The Living Matter in Soil ... and How it Matters
Natural Soil is often referred to as living because it contains billions of organisms that plants need for their health and longevity. Indeed, soil is the living basis for your potted plants and garden. When the biology in soil is balanced, soil can produce healthy plants season after season. These naturally occurring organisms convert mineral and organic material into nutrients that plants require--creating a symbiotic relationship between plant and soil.
However, the majority of commercial soil products found at your local garden center contain no life--having been produced using high temperature processes and chemicals. These sterile soil mixtures are useful for a small handful of specific planting applications, but for most backyard gardens, sterile soil is not healthy soil and definitely not good for plants.
What are these Beneficial Organisms?
Living organisms in a natural soil environment include bacteria, fungi, protozoa (single-cell animals), nematodes (miniscule non-segmented worms), arthropods and earthworms. All have their role to play in recycling nutrients and maintaining good soil structure.
It has been estimated that a healthy 1-acre garden maintained without use of sterilizing chemical fertilizers contains a soil biomass exceeding 15 tons, with the weight of the bacteria alone--invisible to the eye--totaling 13 tons. A single teaspoon of this healthy living soil may contain 600-800 million individual bacteria from a possible 10,000 species; several miles of fungal hyphae; 10,000 individual protozoa; and 20-30 beneficial nematodes from a possible 100 species. Agromin preserves and cultivates these beneficial microbes when creating all its soil products.
The great diversity of biological life that exists in natural soil--from single-celled bacteria to small vertebrates and everything in between--is referred to as the “Soil Food Web.” Each organism in this web has its own important function, and all are food for each other. Actinomycetes help to decompose organic matter. Fungi and bacteria create compounds that help bind soil particles. Nematodes are involved in nutrient cycling. Soil arthropods help shred dead plant materials, greatly enhancing decomposition. Earthworms mix and aggregate soil particles and stimulate microbial activity.
The biggest living component of healthy soil, and arguably the most important, is fungi. Healthy soil contains tiny organisms working together to produce an entire ecosystem. Fungi forms the basis for this system. Billions of fungal hyphae create a mat within which non-living and living components of soil are interwoven.
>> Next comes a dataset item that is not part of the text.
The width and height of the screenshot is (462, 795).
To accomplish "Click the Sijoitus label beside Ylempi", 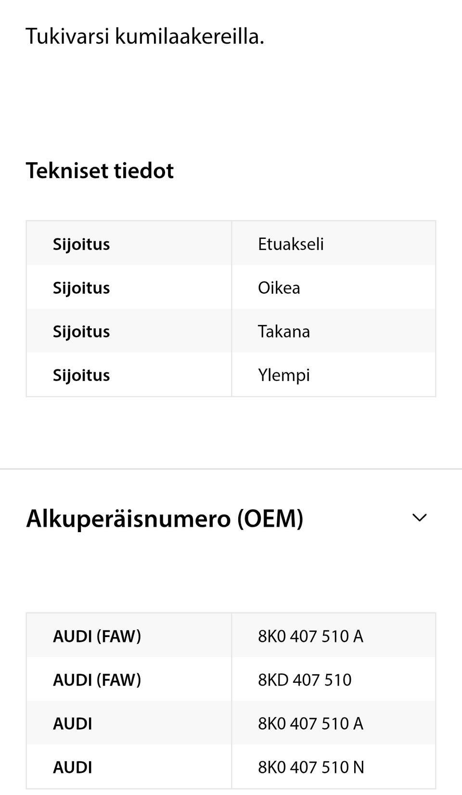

It’s amazing to think that all this is happening on a massive scale in just a handful of healthy soil.
True Living Soil is a natural resource that we cannot live without--and one that we must learn to understand, appreciate and conserve. By doing our part, such as reducing chemical usage, aerating soil, reducing soil compaction, improving soil drainage and adding a living growth medium (such as Agromin Compost or Potting Soil) to our yards, we all can contribute to the health and longevity of our plants, garden and ultimately, our planet.